采用GridSearchCV的方法进行自动搜索最优参数
示例：

from catboost import CatBoostRegressor
from sklearn.model_selection import GridSearchCV
#指定category类型的列，可以是索引，也可以是列名
cat_features = [0,1,2,3,4,5,6,7,8,9,10,11,12,13]
X = df_ios_droped.iloc[:,:-1]
y = df_ios_droped.iloc[:,-1]
cv_params = {'iterations': [500,600,700,800]}
other_params = {
    'iterations': 1000,
    'learning_rate':0.03,
    'l2_leaf_reg':3,
    'bagging_temperature':1,
    'random_strength':1,
    'depth':6,
    'rsm':1,
    'one_hot_max_size':2,
    'leaf_estimation_method':'Gradient',
    'fold_len_multiplier':2,
    'border_count':128,
}
model_cb = CatBoostRegressor(**other_params)
optimized_cb = GridSearchCV(estimator=model_cb, param_grid=cv_params, scoring='r2', cv=5, verbose=1, n_jobs=2)
optimized_cb.fit(X,y,cat_features =category_features)
print('参数的最佳取值：{0}'.format(optimized_cb.best_params_))
print('最佳模型得分:{0}'.format(optimized_cb.best_score_))
print(optimized_cb.cv_results_['mean_test_score'])
print(optimized_cb.cv_results_['params'])

3.CatBoost实战应用

CatBoost可以用于分类和回归两种类型的应用，详细使用方法大家可以参考官方网站给出的案例
在这里插入图片描述

3.1回归案例

from catboost import CatBoostRegressor
# Initialize data

train_data = [[1, 4, 5, 6],
              [4, 5, 6, 7],
              [30, 40, 50, 60]]

eval_data = [[2, 4, 6, 8],
             [1, 4, 50, 60]]

train_labels = [10, 20, 30]
# Initialize CatBoostRegressor
model = CatBoostRegressor(iterations=2,
                          learning_rate=1,
                          depth=2)
# Fit model
model.fit(train_data, train_labels)
# Get predictions
preds = model.predict(eval_data)

使用Gpu训练

from catboost import CatBoostClassifier

train_data = [[0, 3],
              [4, 1],
              [8, 1],
              [9, 1]]
train_labels = [0, 0, 1, 1]

model = CatBoostClassifier(iterations=1000, 
                           task_type="GPU",
                           devices='0:1')
model.fit(train_data,
          train_labels,
          verbose=False)

3.2使用Pool加载数据集并进行预测

Pool是catboost中的用于组织数据的一种形式，也可以用numpy array和dataframe。
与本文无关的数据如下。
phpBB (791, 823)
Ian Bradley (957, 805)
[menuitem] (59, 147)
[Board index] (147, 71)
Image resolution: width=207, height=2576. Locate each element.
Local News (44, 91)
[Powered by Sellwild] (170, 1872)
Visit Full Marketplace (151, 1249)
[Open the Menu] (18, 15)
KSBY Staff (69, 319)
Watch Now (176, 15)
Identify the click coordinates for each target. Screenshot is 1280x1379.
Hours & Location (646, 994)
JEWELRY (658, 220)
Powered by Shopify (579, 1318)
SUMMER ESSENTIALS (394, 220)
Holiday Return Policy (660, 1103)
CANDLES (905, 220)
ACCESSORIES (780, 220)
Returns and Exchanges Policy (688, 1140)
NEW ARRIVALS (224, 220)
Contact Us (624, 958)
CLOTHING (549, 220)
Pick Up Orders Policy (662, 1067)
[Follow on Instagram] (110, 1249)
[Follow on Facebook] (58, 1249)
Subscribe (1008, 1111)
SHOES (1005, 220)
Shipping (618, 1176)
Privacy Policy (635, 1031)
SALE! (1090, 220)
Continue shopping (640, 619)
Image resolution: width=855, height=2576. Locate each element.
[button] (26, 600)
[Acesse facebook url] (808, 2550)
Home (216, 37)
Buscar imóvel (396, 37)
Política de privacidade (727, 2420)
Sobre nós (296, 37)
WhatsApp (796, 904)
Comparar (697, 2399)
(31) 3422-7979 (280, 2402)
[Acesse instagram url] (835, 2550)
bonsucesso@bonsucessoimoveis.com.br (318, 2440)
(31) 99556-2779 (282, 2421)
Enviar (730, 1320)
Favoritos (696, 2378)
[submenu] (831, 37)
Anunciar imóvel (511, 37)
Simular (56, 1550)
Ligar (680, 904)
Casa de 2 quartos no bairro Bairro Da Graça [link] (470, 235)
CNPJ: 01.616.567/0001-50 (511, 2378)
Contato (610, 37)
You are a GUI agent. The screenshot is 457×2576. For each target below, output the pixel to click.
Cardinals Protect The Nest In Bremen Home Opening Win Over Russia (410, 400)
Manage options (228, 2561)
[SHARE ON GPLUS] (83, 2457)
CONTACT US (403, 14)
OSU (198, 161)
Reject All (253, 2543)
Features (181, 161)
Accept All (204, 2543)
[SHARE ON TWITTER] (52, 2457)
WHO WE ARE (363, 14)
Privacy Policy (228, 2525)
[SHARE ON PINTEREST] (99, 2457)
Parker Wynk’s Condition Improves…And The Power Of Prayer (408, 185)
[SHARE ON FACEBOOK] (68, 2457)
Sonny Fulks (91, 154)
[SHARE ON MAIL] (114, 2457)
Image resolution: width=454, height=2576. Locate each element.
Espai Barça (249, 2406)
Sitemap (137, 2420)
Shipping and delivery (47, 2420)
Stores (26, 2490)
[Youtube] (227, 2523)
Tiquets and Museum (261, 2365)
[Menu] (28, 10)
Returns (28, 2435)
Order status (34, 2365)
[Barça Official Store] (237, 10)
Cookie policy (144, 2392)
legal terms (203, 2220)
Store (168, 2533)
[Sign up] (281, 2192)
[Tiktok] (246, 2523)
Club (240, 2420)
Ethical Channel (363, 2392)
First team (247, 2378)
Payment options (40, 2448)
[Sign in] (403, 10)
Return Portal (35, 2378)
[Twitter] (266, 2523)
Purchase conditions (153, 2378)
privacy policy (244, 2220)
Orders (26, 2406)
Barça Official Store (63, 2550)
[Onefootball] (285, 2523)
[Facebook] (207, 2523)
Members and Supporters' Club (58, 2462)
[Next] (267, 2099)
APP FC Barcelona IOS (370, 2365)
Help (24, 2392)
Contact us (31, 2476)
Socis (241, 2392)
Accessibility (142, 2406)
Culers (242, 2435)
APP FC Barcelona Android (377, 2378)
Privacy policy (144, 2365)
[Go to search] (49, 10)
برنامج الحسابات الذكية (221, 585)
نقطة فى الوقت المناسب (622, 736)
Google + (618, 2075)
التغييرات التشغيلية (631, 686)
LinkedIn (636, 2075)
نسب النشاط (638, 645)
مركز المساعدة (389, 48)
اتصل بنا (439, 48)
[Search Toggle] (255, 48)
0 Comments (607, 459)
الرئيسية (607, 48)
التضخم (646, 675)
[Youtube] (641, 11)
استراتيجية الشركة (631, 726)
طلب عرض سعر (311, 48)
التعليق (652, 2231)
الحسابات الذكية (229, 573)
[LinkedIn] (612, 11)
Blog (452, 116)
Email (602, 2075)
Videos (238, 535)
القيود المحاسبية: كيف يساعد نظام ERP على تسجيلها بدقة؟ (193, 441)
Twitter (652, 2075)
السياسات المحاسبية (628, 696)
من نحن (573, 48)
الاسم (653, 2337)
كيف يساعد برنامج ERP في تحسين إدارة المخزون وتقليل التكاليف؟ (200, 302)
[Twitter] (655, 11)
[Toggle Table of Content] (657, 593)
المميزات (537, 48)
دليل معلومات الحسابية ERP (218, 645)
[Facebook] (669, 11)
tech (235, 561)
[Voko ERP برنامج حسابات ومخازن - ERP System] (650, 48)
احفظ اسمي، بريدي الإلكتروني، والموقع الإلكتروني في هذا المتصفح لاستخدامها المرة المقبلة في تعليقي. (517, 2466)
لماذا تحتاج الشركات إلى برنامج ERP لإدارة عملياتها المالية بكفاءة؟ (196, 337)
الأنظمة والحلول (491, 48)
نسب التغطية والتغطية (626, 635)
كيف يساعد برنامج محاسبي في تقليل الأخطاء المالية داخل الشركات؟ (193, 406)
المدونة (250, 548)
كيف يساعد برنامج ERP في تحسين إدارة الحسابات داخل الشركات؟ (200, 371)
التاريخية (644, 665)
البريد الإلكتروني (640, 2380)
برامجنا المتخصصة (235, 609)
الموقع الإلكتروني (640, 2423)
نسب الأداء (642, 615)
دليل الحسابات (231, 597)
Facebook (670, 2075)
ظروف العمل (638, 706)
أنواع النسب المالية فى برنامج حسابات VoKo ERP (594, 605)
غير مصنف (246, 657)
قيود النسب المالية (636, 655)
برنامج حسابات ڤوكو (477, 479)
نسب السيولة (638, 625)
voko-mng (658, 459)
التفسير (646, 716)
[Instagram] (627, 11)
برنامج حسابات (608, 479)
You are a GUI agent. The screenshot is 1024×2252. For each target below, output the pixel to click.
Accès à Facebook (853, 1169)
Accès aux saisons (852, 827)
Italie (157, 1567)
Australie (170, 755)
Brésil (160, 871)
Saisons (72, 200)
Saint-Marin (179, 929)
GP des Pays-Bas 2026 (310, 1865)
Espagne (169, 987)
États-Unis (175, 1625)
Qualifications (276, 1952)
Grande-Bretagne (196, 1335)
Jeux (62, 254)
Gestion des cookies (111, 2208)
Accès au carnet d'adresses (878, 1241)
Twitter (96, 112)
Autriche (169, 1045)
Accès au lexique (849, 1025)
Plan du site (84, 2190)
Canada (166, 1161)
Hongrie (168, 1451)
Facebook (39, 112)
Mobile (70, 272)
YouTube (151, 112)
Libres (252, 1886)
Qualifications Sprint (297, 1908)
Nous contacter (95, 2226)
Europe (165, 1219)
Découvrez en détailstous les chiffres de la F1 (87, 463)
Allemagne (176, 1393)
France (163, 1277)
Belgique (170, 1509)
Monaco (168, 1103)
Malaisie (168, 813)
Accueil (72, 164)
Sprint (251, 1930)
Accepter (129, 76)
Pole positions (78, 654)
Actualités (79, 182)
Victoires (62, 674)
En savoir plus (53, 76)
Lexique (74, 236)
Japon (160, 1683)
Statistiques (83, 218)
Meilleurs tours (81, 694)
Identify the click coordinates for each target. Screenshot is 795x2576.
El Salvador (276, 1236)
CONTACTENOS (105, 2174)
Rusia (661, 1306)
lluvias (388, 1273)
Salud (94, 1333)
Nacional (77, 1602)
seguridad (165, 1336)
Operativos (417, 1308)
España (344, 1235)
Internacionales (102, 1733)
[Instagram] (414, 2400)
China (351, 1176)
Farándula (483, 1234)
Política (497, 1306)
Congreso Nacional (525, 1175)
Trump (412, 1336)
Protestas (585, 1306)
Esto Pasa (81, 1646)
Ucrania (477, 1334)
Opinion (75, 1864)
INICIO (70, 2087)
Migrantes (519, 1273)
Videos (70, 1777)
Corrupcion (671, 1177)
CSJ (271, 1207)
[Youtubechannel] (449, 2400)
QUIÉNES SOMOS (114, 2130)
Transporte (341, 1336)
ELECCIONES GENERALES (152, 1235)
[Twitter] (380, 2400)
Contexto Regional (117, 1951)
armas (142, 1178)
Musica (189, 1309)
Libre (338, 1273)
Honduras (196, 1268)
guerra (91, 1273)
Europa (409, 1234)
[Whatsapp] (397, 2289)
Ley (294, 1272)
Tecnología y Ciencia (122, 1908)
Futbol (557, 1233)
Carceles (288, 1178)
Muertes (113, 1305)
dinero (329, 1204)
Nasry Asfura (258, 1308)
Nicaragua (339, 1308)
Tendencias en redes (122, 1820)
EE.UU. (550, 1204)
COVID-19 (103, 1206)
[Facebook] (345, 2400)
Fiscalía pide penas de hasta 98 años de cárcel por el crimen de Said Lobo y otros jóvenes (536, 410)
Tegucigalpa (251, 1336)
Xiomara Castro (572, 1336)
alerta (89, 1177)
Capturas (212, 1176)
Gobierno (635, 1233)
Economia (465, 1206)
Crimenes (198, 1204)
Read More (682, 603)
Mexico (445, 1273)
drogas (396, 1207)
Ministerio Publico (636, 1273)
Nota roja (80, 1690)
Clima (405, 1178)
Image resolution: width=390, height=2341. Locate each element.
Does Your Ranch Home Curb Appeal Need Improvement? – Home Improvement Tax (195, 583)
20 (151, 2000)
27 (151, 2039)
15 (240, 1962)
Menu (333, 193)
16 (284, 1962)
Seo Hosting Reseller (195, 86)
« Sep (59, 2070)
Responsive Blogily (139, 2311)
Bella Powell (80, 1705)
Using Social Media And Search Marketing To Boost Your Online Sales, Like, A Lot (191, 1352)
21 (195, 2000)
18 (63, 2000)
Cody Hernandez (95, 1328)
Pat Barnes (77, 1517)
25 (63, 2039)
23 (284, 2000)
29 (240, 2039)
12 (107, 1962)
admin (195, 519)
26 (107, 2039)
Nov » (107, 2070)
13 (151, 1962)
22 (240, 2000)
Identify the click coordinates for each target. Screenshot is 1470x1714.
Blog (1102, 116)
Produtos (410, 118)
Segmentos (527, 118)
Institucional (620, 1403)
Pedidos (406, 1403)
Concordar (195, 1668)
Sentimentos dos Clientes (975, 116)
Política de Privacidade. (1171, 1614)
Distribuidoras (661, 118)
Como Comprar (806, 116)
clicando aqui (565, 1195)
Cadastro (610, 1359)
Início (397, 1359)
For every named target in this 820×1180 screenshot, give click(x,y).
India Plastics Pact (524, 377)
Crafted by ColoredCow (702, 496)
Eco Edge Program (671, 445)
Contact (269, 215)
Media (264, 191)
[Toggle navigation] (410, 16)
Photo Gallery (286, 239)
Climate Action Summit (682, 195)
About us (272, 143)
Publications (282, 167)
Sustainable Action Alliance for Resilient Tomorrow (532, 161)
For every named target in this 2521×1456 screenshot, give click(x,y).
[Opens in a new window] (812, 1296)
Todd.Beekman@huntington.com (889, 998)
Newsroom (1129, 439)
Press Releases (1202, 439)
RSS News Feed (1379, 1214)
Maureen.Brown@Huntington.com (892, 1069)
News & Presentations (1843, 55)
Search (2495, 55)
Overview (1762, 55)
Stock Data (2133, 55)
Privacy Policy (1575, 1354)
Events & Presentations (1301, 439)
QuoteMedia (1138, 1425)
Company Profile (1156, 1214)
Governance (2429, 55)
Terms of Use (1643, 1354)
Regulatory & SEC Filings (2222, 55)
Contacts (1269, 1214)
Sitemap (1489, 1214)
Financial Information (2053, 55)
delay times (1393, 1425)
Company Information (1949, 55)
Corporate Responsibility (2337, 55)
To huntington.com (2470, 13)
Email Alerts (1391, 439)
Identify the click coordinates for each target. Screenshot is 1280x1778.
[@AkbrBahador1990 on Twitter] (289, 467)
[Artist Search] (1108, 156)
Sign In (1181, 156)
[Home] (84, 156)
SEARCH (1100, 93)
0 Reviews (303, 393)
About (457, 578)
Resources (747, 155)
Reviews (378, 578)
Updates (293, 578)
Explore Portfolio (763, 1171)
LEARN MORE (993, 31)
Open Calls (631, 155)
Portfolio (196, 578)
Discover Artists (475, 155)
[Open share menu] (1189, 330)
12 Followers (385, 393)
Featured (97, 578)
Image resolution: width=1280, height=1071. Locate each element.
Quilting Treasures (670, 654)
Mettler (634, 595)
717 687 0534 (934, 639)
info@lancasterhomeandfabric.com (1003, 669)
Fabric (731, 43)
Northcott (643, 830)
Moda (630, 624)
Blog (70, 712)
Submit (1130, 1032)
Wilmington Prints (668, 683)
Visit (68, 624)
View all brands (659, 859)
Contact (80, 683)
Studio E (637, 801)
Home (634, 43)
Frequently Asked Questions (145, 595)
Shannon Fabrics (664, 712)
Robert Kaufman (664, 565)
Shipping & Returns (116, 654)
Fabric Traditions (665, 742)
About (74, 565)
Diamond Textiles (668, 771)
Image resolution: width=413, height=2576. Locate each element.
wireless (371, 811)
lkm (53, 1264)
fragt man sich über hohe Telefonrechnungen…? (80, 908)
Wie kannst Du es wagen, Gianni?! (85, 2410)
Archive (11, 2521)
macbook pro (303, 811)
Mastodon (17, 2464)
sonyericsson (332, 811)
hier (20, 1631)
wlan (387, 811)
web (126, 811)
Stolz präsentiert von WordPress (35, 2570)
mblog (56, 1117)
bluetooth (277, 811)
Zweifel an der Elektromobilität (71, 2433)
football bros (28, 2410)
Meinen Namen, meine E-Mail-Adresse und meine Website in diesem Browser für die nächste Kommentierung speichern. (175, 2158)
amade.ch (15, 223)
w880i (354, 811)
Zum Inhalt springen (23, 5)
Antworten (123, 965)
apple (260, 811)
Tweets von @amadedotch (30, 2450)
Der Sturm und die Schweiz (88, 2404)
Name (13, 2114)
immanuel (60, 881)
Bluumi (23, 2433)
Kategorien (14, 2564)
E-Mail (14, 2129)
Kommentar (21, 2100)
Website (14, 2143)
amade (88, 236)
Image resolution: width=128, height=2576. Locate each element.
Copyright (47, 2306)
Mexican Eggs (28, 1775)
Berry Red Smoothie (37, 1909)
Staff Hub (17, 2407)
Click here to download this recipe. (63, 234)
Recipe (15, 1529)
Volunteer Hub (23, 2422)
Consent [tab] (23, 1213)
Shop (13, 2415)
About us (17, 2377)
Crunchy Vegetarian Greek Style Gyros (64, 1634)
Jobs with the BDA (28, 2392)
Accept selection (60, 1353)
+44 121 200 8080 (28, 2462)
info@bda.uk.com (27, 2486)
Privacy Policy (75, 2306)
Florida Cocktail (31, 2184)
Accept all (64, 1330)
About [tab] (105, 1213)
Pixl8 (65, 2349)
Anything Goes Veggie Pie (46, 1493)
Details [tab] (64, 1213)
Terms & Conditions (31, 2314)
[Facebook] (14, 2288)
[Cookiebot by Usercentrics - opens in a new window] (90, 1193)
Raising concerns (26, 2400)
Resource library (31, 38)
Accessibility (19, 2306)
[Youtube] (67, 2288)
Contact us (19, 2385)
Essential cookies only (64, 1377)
但更推荐Pool，其内存和速度都更优。

from catboost import CatBoostClassifier, Pool

train_data = Pool(data=[[1, 4, 5, 6],
                        [4, 5, 6, 7],
                        [30, 40, 50, 60]],
                  label=[1, 1, -1],
                  weight=[0.1, 0.2, 0.3])

model = CatBoostClassifier(iterations=10)

model.fit(train_data)
preds_class = model.predict(train_data)

3.3多分类案例

from catboost import Pool, CatBoostClassifier

train_data = [["summer", 1924, 44],
              ["summer", 1932, 37],
              ["winter", 1980, 37],
              ["summer", 2012, 204]]

eval_data = [["winter", 1996, 197],
             ["winter", 1968, 37],
             ["summer", 2002, 77],
             ["summer", 1948, 59]]

cat_features = [0]

train_label = ["France", "USA", "USA", "UK"]
eval_label = ["USA", "France", "USA", "UK"]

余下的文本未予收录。